Life is uncertain. Death is not. Its finality was abundantly manifest in these past few days. For those of us on the perimeter of the violence, we tremble. We mourn. And we ask a lot of questions. Why did these things happen? What can be changed? How can we stop this? Who is responsible? When and where will it end?

Questions tend to make us anxious – all that uncertainty can be scary. We want answers. So we rush to find them, sometimes in all the wrong places. There are plenty of suppliers willing to give us a fix. But this path only leads to a deeper addiction to a particular worldview that actually limits possibility and blocks a better future.

What if we could learn to dwell with the questions? To explore them deeper? To turn them inside out and upside down? Ask better questions, get better answers, so it’s said. But what if living with the questions is the path forward? Meditate on these words of Rilke for a moment:

“Be patient toward all that is unresolved in your heart and try to love the questions themselves, like locked rooms and like books that are now written in a very foreign tongue. Do not now seek the answers, which cannot be given you because you would not be able to live them. And the point is, to live everything. Live the questions now. Perhaps you will then gradually, without noticing it, live along some distant day into the answer.”

Jesus asked many powerful questions and the story of the Good Samaritan in this Gospel reading is a beautiful example. It seems fairly obvious from the conversation that the young man is confident of his proper observance of the law. He seems to be seeking assurance from Jesus that he is indeed righteous, an okay dude, guaranteed a seat at the big table in the sky. When he doesn’t get a definitive “yes,” he poses this question: “Who is my neighbor?”

Jesus, being Jesus, doesn’t do a Webster breakdown of the word and its origin. He doesn’t suggest a new set of criteria to use in identifying a neighbor. He doesn’t give a profile of who a neighbor is. Jesus tells a story. And at the end of that story, he asks his own question. “Which of these three do you think was a neighbor?”
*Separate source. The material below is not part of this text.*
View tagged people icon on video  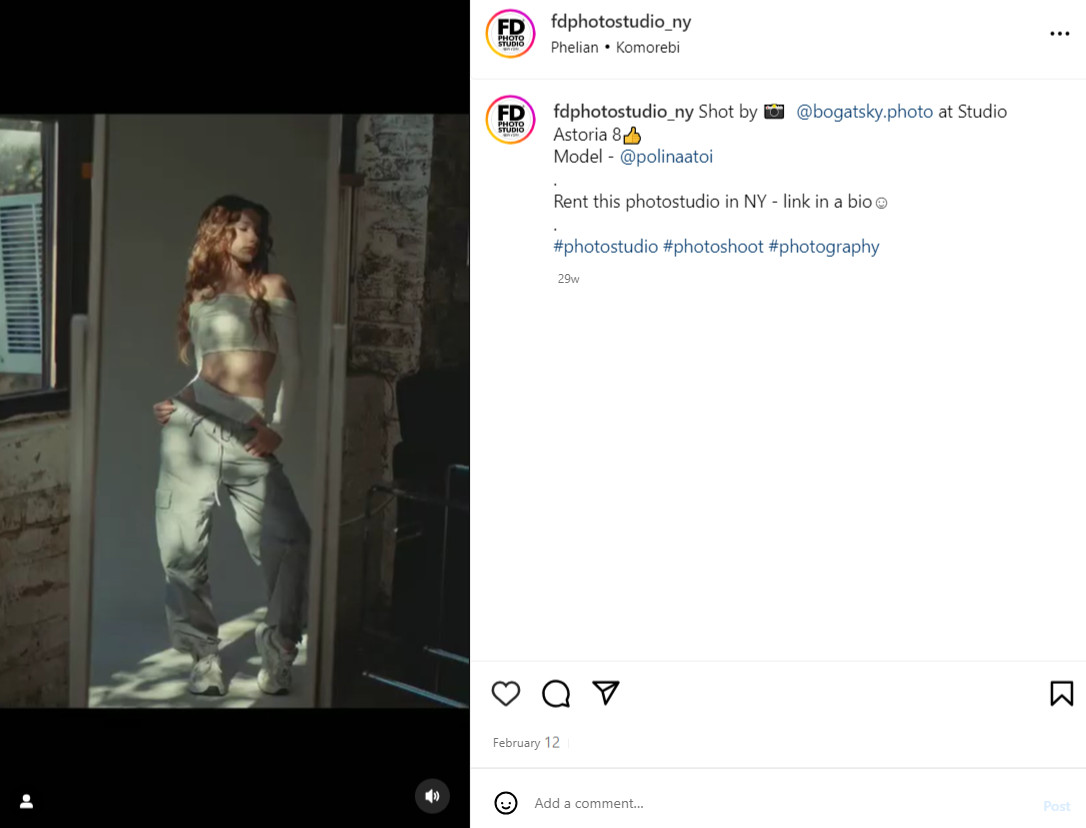[x=26, y=802]
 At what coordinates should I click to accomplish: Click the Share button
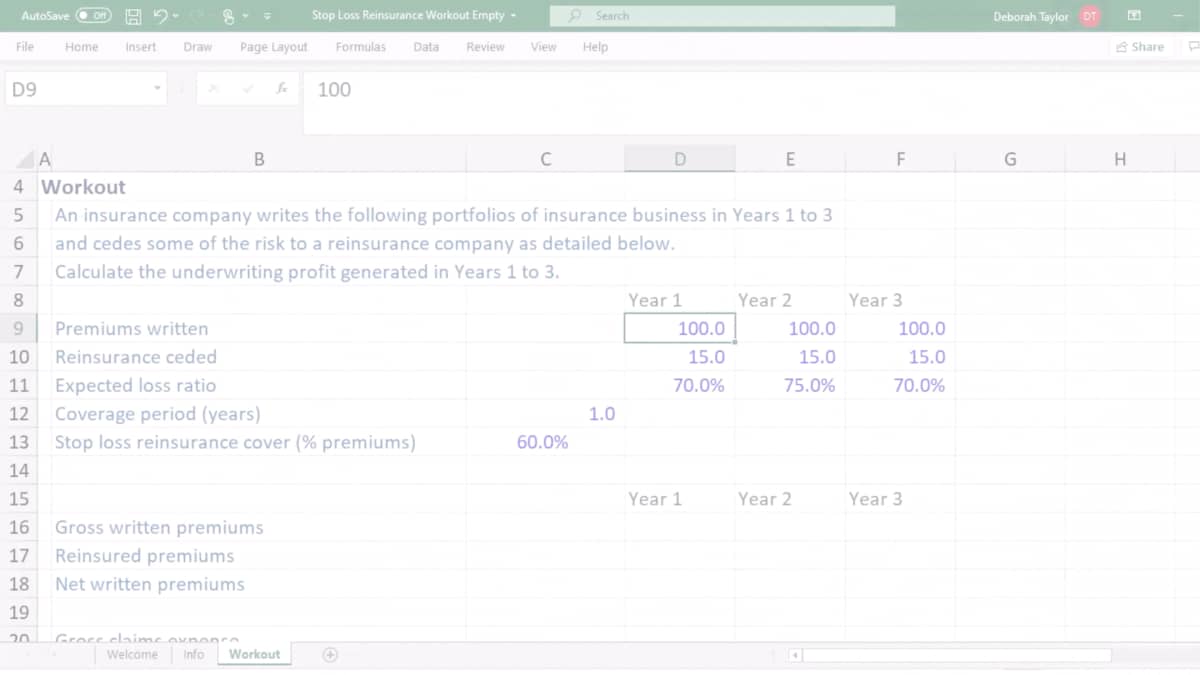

Note the subtle difference. The man asks for help identifying who his neighbor is perhaps so that he knows the boundaries of this requirement. Jesus turns it all around and asks which of the three was a neighbor? Get it? Not who is my neighbor, but who is a neighbor by the action he takes. Jesus is telling him - “You are the neighbor. Just do that. Show mercy.” It’s not about the recipient of all that lavish love, unmerited forgiveness, boundless charity, or prodigal grace – we all absolutely do not deserve any of that. And that’s the point. God gives it to us anyway empowering us to give it to others. It’s all about us, the givers. We are the neighbor. We are the one called to be God’s agent, to have compassion, to show mercy. To everyone. Yes, everyone, today and every day.

Let us go, and do as the Samaritan did. And may we live together along that distant day into the answer.